(Problem statement) Switch "Accepteren" to "Akkoord" throughout the lines below and leave everything else unchanged.

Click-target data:
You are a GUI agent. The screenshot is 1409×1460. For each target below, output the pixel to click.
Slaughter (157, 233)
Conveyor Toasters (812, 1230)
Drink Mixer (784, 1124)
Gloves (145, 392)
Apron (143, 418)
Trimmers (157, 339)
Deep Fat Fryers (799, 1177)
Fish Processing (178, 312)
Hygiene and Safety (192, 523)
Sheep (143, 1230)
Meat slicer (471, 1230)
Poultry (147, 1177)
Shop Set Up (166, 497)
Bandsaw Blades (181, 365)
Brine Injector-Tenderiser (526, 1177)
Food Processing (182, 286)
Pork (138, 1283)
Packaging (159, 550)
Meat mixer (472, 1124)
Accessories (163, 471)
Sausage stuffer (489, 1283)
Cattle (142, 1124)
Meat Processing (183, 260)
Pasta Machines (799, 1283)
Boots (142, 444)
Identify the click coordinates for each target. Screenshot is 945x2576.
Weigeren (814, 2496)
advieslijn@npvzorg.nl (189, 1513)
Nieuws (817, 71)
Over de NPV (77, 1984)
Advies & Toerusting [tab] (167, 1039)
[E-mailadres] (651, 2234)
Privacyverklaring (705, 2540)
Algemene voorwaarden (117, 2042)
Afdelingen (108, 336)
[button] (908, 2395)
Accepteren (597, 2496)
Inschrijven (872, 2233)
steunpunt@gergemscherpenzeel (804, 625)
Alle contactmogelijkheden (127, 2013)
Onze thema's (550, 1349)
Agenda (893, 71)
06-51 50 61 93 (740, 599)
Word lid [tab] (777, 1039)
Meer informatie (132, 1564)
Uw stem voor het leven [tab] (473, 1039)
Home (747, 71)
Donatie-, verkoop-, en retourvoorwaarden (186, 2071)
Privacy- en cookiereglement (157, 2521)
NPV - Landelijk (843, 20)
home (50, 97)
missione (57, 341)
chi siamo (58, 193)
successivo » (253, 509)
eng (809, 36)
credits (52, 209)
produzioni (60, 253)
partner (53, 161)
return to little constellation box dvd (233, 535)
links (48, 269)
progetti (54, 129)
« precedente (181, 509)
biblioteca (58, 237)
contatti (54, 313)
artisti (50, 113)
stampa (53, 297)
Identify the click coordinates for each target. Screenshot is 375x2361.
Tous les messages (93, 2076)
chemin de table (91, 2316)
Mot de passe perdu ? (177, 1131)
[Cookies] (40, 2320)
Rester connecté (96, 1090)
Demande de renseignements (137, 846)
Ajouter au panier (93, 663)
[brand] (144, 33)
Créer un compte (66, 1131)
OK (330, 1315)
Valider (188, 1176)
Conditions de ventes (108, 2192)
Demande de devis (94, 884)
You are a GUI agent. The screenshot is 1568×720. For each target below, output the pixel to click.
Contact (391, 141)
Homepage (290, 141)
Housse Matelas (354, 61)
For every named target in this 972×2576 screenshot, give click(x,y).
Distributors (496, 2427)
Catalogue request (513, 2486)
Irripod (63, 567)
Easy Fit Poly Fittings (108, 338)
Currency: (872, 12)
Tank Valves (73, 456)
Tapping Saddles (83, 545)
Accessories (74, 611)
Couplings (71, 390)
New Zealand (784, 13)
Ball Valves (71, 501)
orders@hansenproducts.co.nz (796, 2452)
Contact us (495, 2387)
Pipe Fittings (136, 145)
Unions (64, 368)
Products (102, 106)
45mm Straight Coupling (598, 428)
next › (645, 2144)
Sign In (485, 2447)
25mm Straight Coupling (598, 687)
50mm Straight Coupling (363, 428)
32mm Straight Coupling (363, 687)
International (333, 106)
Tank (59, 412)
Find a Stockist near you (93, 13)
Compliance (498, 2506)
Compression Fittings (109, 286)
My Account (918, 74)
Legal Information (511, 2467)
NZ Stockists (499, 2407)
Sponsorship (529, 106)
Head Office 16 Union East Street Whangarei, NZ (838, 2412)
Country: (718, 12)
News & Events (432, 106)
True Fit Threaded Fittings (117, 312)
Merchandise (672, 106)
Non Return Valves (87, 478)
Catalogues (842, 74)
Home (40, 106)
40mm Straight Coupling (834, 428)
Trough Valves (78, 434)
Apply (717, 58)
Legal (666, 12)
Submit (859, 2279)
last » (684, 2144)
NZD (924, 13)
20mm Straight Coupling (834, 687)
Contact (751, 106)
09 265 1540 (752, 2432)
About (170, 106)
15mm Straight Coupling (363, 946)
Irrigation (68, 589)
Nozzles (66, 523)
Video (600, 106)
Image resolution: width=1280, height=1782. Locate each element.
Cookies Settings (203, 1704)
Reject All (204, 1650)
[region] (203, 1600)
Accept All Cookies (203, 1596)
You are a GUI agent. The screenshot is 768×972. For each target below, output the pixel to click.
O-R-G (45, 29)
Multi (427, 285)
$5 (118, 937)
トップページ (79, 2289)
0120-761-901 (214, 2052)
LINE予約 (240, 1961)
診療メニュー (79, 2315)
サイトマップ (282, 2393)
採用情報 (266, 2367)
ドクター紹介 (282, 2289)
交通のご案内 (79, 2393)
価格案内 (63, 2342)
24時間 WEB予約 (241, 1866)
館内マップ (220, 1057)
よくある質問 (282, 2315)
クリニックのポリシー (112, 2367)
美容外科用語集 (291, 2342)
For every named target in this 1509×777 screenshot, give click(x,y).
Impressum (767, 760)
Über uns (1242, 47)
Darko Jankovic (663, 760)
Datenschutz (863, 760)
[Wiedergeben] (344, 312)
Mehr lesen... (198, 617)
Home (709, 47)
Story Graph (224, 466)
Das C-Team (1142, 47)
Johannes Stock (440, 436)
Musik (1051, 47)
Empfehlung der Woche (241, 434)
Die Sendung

(Full answer)
You are a GUI agent. The screenshot is 1409×1460. For each target below, output the pixel to click.
Slaughter (157, 233)
Conveyor Toasters (812, 1230)
Drink Mixer (784, 1124)
Gloves (145, 392)
Apron (143, 418)
Trimmers (157, 339)
Deep Fat Fryers (799, 1177)
Fish Processing (178, 312)
Hygiene and Safety (192, 523)
Sheep (143, 1230)
Meat slicer (471, 1230)
Poultry (147, 1177)
Shop Set Up (166, 497)
Bandsaw Blades (181, 365)
Brine Injector-Tenderiser (526, 1177)
Food Processing (182, 286)
Pork (138, 1283)
Packaging (159, 550)
Meat mixer (472, 1124)
Accessories (163, 471)
Sausage stuffer (489, 1283)
Cattle (142, 1124)
Meat Processing (183, 260)
Pasta Machines (799, 1283)
Boots (142, 444)
Identify the click coordinates for each target. Screenshot is 945x2576.
Weigeren (814, 2496)
advieslijn@npvzorg.nl (189, 1513)
Nieuws (817, 71)
Over de NPV (77, 1984)
Advies & Toerusting [tab] (167, 1039)
[E-mailadres] (651, 2234)
Privacyverklaring (705, 2540)
Algemene voorwaarden (117, 2042)
Afdelingen (108, 336)
[button] (908, 2395)
Akkoord (597, 2496)
Inschrijven (872, 2233)
steunpunt@gergemscherpenzeel (804, 625)
Alle contactmogelijkheden (127, 2013)
Onze thema's (550, 1349)
Agenda (893, 71)
06-51 50 61 93 (740, 599)
Word lid [tab] (777, 1039)
Meer informatie (132, 1564)
Uw stem voor het leven [tab] (473, 1039)
Home (747, 71)
Donatie-, verkoop-, en retourvoorwaarden (186, 2071)
Privacy- en cookiereglement (157, 2521)
NPV - Landelijk (843, 20)
home (50, 97)
missione (57, 341)
chi siamo (58, 193)
successivo » (253, 509)
eng (809, 36)
credits (52, 209)
produzioni (60, 253)
partner (53, 161)
return to little constellation box dvd (233, 535)
links (48, 269)
progetti (54, 129)
« precedente (181, 509)
biblioteca (58, 237)
contatti (54, 313)
artisti (50, 113)
stampa (53, 297)
Identify the click coordinates for each target. Screenshot is 375x2361.
Tous les messages (93, 2076)
chemin de table (91, 2316)
Mot de passe perdu ? (177, 1131)
[Cookies] (40, 2320)
Rester connecté (96, 1090)
Demande de renseignements (137, 846)
Ajouter au panier (93, 663)
[brand] (144, 33)
Créer un compte (66, 1131)
OK (330, 1315)
Valider (188, 1176)
Conditions de ventes (108, 2192)
Demande de devis (94, 884)
You are a GUI agent. The screenshot is 1568×720. For each target below, output the pixel to click.
Contact (391, 141)
Homepage (290, 141)
Housse Matelas (354, 61)
For every named target in this 972×2576 screenshot, give click(x,y).
Distributors (496, 2427)
Catalogue request (513, 2486)
Irripod (63, 567)
Easy Fit Poly Fittings (108, 338)
Currency: (872, 12)
Tank Valves (73, 456)
Tapping Saddles (83, 545)
Accessories (74, 611)
Couplings (71, 390)
New Zealand (784, 13)
Ball Valves (71, 501)
orders@hansenproducts.co.nz (796, 2452)
Contact us (495, 2387)
Pipe Fittings (136, 145)
Unions (64, 368)
Products (102, 106)
45mm Straight Coupling (598, 428)
next › (645, 2144)
Sign In (485, 2447)
25mm Straight Coupling (598, 687)
50mm Straight Coupling (363, 428)
32mm Straight Coupling (363, 687)
International (333, 106)
Tank (59, 412)
Find a Stockist near you (93, 13)
Compliance (498, 2506)
Compression Fittings (109, 286)
My Account (918, 74)
Legal Information (511, 2467)
NZ Stockists (499, 2407)
Sponsorship (529, 106)
Head Office 16 Union East Street Whangarei, NZ (838, 2412)
Country: (718, 12)
News & Events (432, 106)
True Fit Threaded Fittings (117, 312)
Merchandise (672, 106)
Non Return Valves (87, 478)
Catalogues (842, 74)
Home (40, 106)
40mm Straight Coupling (834, 428)
Trough Valves (78, 434)
Apply (717, 58)
Legal (666, 12)
Submit (859, 2279)
last » (684, 2144)
NZD (924, 13)
20mm Straight Coupling (834, 687)
Contact (751, 106)
09 265 1540 (752, 2432)
About (170, 106)
15mm Straight Coupling (363, 946)
Irrigation (68, 589)
Nozzles (66, 523)
Video (600, 106)
Image resolution: width=1280, height=1782. Locate each element.
Cookies Settings (203, 1704)
Reject All (204, 1650)
[region] (203, 1600)
Accept All Cookies (203, 1596)
You are a GUI agent. The screenshot is 768×972. For each target below, output the pixel to click.
O-R-G (45, 29)
Multi (427, 285)
$5 (118, 937)
トップページ (79, 2289)
0120-761-901 (214, 2052)
LINE予約 (240, 1961)
診療メニュー (79, 2315)
サイトマップ (282, 2393)
採用情報 (266, 2367)
ドクター紹介 (282, 2289)
交通のご案内 (79, 2393)
価格案内 (63, 2342)
24時間 WEB予約 (241, 1866)
館内マップ (220, 1057)
よくある質問 (282, 2315)
クリニックのポリシー (112, 2367)
美容外科用語集 (291, 2342)
For every named target in this 1509×777 screenshot, give click(x,y).
Impressum (767, 760)
Über uns (1242, 47)
Darko Jankovic (663, 760)
Datenschutz (863, 760)
[Wiedergeben] (344, 312)
Mehr lesen... (198, 617)
Home (709, 47)
Story Graph (224, 466)
Das C-Team (1142, 47)
Johannes Stock (440, 436)
Musik (1051, 47)
Empfehlung der Woche (241, 434)
Die Sendung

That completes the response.